Transcribe the part of the carbon monoxide safety text below word for word, starting at "Carbon monoxide, or" and ending at "CO come from?".

PASSAGE START

Carbon Monoxide Safety Advice
Carbon Monoxide – The Silent, Cold Weather Killer
What is carbon monoxide?
Carbon monoxide, or CO, is a colorless, odorless, toxic gas. It is produced by the incomplete combustion of solid, liquid, and gaseous fuels. Appliances fueled with gas, oil, kerosene, or wood may produce CO. If such appliances are not installed, maintained, and used properly, CO may accumulate to dangerous and even deadly levels in cars, homes, or poorly ventilated areas.
Where does CO come from?
Carbon monoxide is produced by devices that burn fuels. Therefore, any fuel-burning appliance in your home is a potential CO source. Under normal circumstances, CO should not be detectable in the typical home or workplace.
When appliances are kept in good working condition, they produce little CO. But improperly operating or improperly vented appliances can produce elevated — even fatal — CO concentrations in your home. Likewise, using kerosene heaters or charcoal grills indoors, or running a car in a garage, can cause levels high enough to result in CO poisoning.

PASSAGE END
GIVEN ENTRIES START

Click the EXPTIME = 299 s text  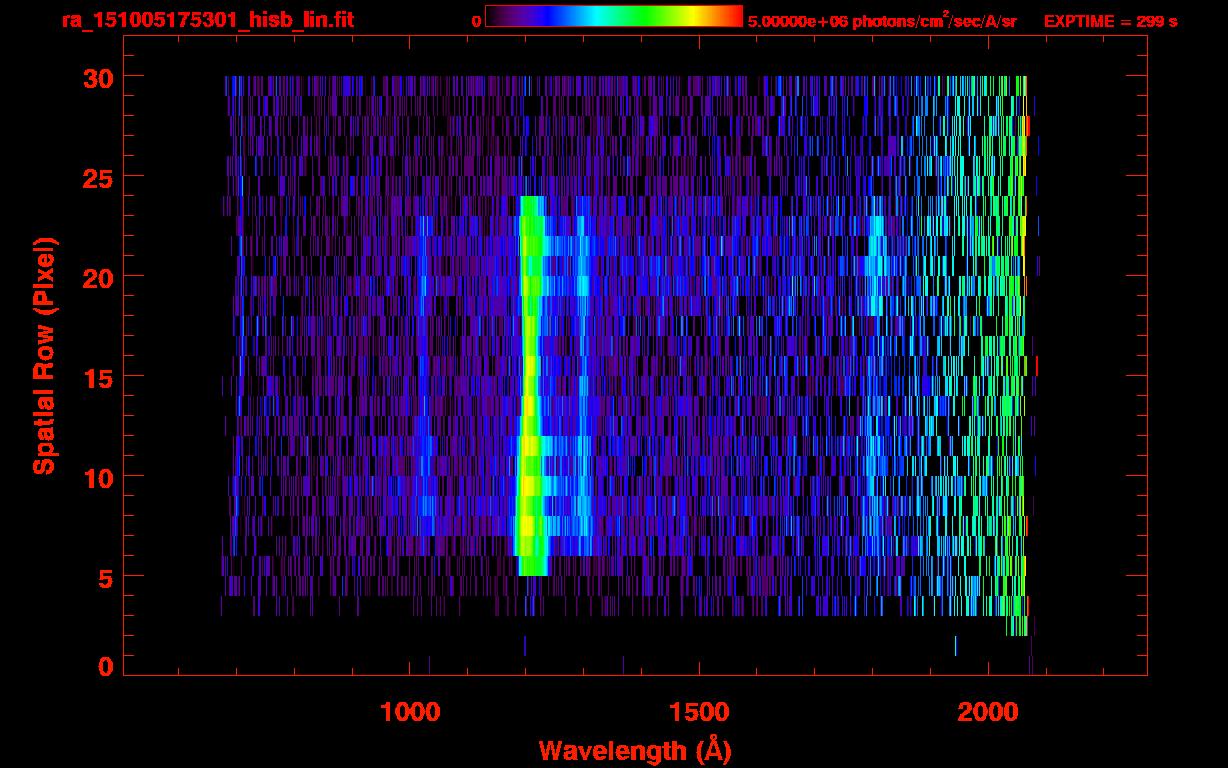[x=1110, y=21]
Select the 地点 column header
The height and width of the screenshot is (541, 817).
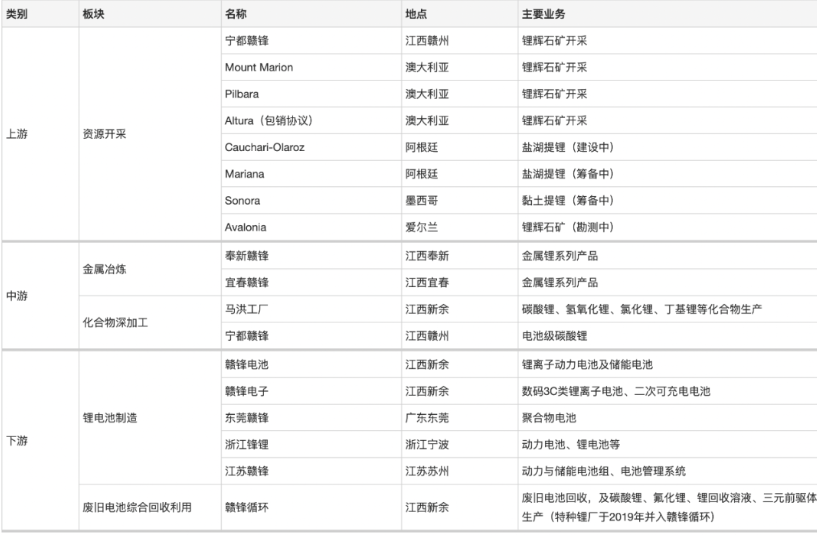pos(417,14)
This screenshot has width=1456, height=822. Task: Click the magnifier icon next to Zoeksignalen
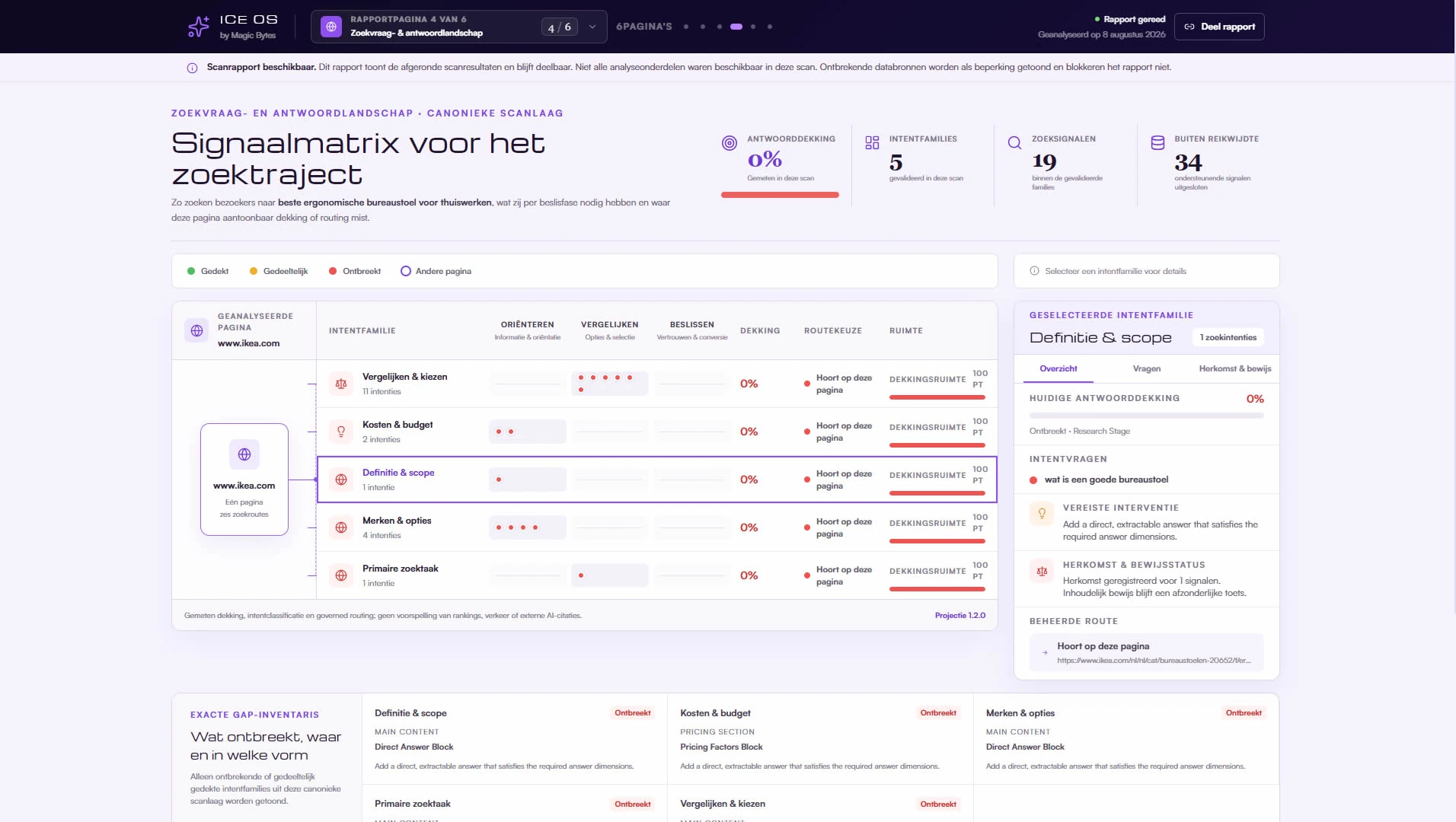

GIVEN ENTRIES END

RESPONSE TO THE EXERCISE =>
Carbon monoxide, or CO, is a colorless, odorless, toxic gas. It is produced by the incomplete combustion of solid, liquid, and gaseous fuels. Appliances fueled with gas, oil, kerosene, or wood may produce CO. If such appliances are not installed, maintained, and used properly, CO may accumulate to dangerous and even deadly levels in cars, homes, or poorly ventilated areas.
Where does CO come from?